Passa a água, o barro grudou e os artistas e os demais voluntários vão continuar sua vida e a tragédia fica.

Sim, por isso que a gente precisa fazer o apoio agora, mas depois que a água baixar, a gente vai precisar continuar conversando, atuando, entendendo a situação, porque vai ser uma segunda tragédia pelo que eu estou entendendo...

Eu, na minha avaliação, é o pior momento.

Por isso que eu estou dizendo que esse momento ainda tem a comoção, né? As pessoas que foram impactadas ainda recebem marmita, tem gente levando comida, ainda tem as aeronaves fazendo resgate, você tem os ministros vindo aqui, todo o Estado, todos os dias estão falando sobre a situação. 

Agora, quando a água baixa, a pessoa volta e a casa não está lá.
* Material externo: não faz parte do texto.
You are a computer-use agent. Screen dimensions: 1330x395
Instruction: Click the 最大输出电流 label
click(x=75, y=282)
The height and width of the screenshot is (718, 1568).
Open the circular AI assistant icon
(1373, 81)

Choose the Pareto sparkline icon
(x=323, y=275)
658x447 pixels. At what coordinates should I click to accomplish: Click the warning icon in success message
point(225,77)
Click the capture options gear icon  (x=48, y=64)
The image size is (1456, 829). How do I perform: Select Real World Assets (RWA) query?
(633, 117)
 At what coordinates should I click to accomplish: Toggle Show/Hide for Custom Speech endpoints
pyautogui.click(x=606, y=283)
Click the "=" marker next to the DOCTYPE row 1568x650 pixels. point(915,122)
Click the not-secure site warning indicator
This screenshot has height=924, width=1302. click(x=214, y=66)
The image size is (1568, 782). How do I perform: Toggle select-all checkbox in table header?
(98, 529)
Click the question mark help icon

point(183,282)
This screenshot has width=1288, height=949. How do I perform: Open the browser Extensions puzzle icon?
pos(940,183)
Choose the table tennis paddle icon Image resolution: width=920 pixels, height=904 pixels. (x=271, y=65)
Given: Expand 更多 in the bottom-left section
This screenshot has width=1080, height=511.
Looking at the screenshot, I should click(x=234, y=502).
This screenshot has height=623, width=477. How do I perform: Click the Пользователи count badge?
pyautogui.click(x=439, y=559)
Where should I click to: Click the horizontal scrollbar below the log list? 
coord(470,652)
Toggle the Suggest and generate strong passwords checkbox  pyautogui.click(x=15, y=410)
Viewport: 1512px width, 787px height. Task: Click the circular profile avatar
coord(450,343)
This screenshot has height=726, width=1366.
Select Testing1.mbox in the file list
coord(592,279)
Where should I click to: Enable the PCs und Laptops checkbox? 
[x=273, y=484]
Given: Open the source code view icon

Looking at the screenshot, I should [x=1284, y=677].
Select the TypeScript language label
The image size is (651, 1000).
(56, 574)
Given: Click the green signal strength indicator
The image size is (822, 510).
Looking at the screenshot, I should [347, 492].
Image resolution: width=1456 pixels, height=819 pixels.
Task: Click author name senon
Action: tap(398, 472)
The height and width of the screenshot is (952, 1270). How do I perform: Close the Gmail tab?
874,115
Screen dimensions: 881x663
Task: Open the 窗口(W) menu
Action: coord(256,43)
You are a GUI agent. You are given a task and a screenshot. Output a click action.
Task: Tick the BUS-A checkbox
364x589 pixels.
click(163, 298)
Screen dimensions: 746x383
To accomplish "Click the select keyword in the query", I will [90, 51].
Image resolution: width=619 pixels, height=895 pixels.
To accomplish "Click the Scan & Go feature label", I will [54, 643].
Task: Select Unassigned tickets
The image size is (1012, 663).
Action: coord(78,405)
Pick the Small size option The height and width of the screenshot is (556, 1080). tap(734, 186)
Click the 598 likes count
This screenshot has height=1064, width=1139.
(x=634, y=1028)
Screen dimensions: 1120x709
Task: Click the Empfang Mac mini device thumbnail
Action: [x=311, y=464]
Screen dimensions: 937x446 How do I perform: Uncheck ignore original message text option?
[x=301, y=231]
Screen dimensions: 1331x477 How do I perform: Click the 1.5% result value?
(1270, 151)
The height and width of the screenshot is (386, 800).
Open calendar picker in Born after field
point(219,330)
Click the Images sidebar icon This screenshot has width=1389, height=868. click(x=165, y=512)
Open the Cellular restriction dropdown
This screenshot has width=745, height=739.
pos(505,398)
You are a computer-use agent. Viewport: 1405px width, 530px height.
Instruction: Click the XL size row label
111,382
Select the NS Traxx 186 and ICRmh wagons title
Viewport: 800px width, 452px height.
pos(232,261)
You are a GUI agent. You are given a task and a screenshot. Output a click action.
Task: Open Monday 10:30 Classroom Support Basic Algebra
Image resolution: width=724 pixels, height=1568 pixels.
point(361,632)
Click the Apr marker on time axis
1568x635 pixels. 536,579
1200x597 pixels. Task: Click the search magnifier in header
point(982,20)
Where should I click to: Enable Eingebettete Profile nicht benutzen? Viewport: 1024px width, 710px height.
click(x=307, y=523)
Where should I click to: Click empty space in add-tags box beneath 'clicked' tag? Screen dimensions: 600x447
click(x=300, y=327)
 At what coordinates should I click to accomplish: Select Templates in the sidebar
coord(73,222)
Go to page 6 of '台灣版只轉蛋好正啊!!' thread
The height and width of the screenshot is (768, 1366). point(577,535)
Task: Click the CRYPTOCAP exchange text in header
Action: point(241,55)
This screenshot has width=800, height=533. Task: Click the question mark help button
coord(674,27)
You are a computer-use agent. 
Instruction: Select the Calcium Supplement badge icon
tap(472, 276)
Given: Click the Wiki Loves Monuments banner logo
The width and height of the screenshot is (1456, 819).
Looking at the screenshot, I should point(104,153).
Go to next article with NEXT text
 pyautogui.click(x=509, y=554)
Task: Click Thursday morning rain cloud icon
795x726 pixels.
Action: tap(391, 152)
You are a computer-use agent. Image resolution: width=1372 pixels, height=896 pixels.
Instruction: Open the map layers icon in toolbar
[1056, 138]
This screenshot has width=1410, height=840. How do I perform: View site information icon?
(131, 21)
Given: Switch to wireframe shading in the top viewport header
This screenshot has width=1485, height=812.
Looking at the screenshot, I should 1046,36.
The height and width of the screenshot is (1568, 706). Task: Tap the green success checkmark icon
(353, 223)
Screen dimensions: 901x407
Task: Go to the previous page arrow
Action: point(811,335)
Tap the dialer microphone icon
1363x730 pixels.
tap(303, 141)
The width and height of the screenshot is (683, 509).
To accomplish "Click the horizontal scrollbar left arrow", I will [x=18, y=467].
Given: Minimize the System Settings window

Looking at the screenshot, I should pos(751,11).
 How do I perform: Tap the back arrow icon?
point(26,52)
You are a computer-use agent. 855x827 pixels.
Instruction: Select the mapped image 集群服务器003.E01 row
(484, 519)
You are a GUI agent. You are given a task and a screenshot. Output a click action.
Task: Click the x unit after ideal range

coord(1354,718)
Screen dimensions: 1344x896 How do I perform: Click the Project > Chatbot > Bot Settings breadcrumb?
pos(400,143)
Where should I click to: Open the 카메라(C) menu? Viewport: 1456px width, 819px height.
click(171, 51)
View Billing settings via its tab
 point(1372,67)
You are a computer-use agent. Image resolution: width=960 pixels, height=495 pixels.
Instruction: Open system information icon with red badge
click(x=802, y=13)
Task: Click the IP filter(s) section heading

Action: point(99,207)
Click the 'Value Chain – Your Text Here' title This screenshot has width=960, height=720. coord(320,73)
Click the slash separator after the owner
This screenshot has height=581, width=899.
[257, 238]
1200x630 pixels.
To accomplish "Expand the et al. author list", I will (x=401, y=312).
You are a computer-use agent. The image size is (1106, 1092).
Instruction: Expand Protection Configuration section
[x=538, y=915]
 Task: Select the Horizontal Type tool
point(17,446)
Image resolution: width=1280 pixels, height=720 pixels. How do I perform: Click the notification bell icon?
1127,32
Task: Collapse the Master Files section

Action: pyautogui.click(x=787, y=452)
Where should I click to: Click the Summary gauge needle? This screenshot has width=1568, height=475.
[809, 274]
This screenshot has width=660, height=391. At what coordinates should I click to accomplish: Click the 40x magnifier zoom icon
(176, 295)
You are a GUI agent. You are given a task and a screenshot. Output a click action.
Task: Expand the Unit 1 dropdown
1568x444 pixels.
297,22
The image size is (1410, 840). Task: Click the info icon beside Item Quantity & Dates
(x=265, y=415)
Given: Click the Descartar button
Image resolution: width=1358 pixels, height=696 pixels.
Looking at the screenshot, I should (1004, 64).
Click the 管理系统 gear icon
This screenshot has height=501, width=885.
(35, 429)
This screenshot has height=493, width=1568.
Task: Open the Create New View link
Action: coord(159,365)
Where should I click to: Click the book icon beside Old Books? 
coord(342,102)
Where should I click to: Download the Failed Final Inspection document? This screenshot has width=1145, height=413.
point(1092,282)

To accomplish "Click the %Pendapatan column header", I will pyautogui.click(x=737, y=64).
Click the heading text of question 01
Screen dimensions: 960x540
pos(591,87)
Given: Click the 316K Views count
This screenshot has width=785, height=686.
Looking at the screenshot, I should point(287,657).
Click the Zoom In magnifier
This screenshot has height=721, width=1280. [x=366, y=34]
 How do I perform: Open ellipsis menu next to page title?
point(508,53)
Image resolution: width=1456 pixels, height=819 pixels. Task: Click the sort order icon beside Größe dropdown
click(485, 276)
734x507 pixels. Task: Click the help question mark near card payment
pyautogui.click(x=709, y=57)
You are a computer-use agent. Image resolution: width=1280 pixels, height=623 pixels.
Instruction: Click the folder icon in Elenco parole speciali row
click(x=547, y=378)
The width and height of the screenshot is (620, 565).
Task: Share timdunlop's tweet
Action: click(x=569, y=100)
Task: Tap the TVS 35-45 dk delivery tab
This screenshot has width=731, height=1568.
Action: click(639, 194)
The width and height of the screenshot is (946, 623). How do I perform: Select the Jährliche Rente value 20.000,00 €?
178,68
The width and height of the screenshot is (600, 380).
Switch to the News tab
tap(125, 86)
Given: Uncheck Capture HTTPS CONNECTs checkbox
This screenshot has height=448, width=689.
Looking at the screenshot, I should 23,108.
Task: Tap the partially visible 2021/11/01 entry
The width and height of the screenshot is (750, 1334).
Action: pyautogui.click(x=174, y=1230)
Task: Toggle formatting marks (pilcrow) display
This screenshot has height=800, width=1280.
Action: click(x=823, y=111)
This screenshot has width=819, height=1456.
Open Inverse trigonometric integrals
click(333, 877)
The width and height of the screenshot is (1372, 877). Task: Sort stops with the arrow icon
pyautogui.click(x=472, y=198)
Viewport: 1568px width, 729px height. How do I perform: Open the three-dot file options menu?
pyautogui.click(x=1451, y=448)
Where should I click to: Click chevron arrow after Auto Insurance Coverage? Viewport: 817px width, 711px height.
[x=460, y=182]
Essa pra mim então é a principal dificuldade que vai ter o governo.

Só terá condição de atuar nessas situações as organizações, os movimentos organizados, porque o voluntariado é bonito, importante, mas ele acaba sendo insuficiente na medida em que a situação vai passando.

É por isso que nós temos consciência que a nossa cozinha que nós estamos instalando agora não é para um dia, dois dias, né? É para muito tempo.

Dessa forma que nós estamos conversando com a nossa militância, os demais companheiros e companheiras estão aqui ajudando nesse grande desafio. Nosso assentamento está numa região mais alta, então, foi impactado lá na produção, lá nas lavouras, mas as nossas casas, a nossa comunidade permaneceu e a nossa resistência também, a nossa vontade de ajudar por isso que nós estamos aqui. 

Quantas marmitas estão sendo feitas por dia?

Nós estamos fazendo 1.500 por dia, mas nós temos a possibilidade de fazer mais, essa é a nossa vontade. Mas os próprios locais, para que tenha ideia, muitos locais ainda não tem estrutura para distribuir. 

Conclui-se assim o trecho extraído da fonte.